Format all the entries below as a JSON array of strings, with one string for each line and blank lines omitted.

# start of Input data

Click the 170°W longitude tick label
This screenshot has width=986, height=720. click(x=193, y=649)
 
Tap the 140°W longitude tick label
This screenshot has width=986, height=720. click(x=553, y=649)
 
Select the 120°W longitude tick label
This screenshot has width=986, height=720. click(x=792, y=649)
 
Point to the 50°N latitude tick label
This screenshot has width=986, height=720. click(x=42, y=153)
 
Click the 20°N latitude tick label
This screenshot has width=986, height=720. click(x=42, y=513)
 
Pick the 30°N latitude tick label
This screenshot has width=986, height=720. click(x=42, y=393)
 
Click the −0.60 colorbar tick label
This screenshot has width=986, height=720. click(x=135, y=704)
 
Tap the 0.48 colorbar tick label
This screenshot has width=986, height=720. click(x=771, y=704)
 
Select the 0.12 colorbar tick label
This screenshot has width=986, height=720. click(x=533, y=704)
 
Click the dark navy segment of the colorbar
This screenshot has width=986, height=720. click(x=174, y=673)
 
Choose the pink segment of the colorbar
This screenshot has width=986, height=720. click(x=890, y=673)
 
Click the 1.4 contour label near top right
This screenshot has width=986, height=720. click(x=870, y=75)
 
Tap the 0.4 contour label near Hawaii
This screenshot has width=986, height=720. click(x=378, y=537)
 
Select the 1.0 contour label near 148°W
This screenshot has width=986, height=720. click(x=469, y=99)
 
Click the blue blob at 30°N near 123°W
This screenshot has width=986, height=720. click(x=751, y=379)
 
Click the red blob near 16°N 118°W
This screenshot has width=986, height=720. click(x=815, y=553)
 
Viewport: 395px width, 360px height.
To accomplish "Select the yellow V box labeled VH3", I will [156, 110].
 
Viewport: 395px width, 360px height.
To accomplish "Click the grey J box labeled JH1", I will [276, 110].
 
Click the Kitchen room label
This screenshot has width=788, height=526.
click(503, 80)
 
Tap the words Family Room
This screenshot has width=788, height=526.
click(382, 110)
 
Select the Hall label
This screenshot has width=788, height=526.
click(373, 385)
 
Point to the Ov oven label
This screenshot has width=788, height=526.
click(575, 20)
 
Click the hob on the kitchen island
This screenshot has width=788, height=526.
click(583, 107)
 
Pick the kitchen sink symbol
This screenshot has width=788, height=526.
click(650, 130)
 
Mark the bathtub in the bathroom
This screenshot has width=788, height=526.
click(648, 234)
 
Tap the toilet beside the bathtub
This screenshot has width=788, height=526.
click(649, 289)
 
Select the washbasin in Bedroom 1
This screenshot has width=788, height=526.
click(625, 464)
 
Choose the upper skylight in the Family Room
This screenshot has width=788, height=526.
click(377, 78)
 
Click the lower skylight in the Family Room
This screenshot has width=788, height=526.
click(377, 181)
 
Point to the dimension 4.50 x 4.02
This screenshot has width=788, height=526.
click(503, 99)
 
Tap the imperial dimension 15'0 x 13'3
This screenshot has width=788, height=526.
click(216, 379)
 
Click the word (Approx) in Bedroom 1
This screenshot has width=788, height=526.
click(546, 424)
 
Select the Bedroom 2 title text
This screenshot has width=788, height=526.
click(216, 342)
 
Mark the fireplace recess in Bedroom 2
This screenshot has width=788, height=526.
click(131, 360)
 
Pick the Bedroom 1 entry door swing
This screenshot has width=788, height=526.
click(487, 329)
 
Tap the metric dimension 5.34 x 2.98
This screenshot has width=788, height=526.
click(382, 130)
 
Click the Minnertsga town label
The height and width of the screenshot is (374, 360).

# end of Input data

**Exercise response**
[
  "Click the 170°W longitude tick label",
  "This screenshot has width=986, height=720. click(x=193, y=649)",
  "Tap the 140°W longitude tick label",
  "This screenshot has width=986, height=720. click(x=553, y=649)",
  "Select the 120°W longitude tick label",
  "This screenshot has width=986, height=720. click(x=792, y=649)",
  "Point to the 50°N latitude tick label",
  "This screenshot has width=986, height=720. click(x=42, y=153)",
  "Click the 20°N latitude tick label",
  "This screenshot has width=986, height=720. click(x=42, y=513)",
  "Pick the 30°N latitude tick label",
  "This screenshot has width=986, height=720. click(x=42, y=393)",
  "Click the −0.60 colorbar tick label",
  "This screenshot has width=986, height=720. click(x=135, y=704)",
  "Tap the 0.48 colorbar tick label",
  "This screenshot has width=986, height=720. click(x=771, y=704)",
  "Select the 0.12 colorbar tick label",
  "This screenshot has width=986, height=720. click(x=533, y=704)",
  "Click the dark navy segment of the colorbar",
  "This screenshot has width=986, height=720. click(x=174, y=673)",
  "Choose the pink segment of the colorbar",
  "This screenshot has width=986, height=720. click(x=890, y=673)",
  "Click the 1.4 contour label near top right",
  "This screenshot has width=986, height=720. click(x=870, y=75)",
  "Tap the 0.4 contour label near Hawaii",
  "This screenshot has width=986, height=720. click(x=378, y=537)",
  "Select the 1.0 contour label near 148°W",
  "This screenshot has width=986, height=720. click(x=469, y=99)",
  "Click the blue blob at 30°N near 123°W",
  "This screenshot has width=986, height=720. click(x=751, y=379)",
  "Click the red blob near 16°N 118°W",
  "This screenshot has width=986, height=720. click(x=815, y=553)",
  "Viewport: 395px width, 360px height.",
  "To accomplish \"Select the yellow V box labeled VH3\", I will [156, 110].",
  "Viewport: 395px width, 360px height.",
  "To accomplish \"Click the grey J box labeled JH1\", I will [276, 110].",
  "Click the Kitchen room label",
  "This screenshot has width=788, height=526.",
  "click(503, 80)",
  "Tap the words Family Room",
  "This screenshot has width=788, height=526.",
  "click(382, 110)",
  "Select the Hall label",
  "This screenshot has width=788, height=526.",
  "click(373, 385)",
  "Point to the Ov oven label",
  "This screenshot has width=788, height=526.",
  "click(575, 20)",
  "Click the hob on the kitchen island",
  "This screenshot has width=788, height=526.",
  "click(583, 107)",
  "Pick the kitchen sink symbol",
  "This screenshot has width=788, height=526.",
  "click(650, 130)",
  "Mark the bathtub in the bathroom",
  "This screenshot has width=788, height=526.",
  "click(648, 234)",
  "Tap the toilet beside the bathtub",
  "This screenshot has width=788, height=526.",
  "click(649, 289)",
  "Select the washbasin in Bedroom 1",
  "This screenshot has width=788, height=526.",
  "click(625, 464)",
  "Choose the upper skylight in the Family Room",
  "This screenshot has width=788, height=526.",
  "click(377, 78)",
  "Click the lower skylight in the Family Room",
  "This screenshot has width=788, height=526.",
  "click(377, 181)",
  "Point to the dimension 4.50 x 4.02",
  "This screenshot has width=788, height=526.",
  "click(503, 99)",
  "Tap the imperial dimension 15'0 x 13'3",
  "This screenshot has width=788, height=526.",
  "click(216, 379)",
  "Click the word (Approx) in Bedroom 1",
  "This screenshot has width=788, height=526.",
  "click(546, 424)",
  "Select the Bedroom 2 title text",
  "This screenshot has width=788, height=526.",
  "click(216, 342)",
  "Mark the fireplace recess in Bedroom 2",
  "This screenshot has width=788, height=526.",
  "click(131, 360)",
  "Pick the Bedroom 1 entry door swing",
  "This screenshot has width=788, height=526.",
  "click(487, 329)",
  "Tap the metric dimension 5.34 x 2.98",
  "This screenshot has width=788, height=526.",
  "click(382, 130)",
  "Click the Minnertsga town label",
  "The height and width of the screenshot is (374, 360)."
]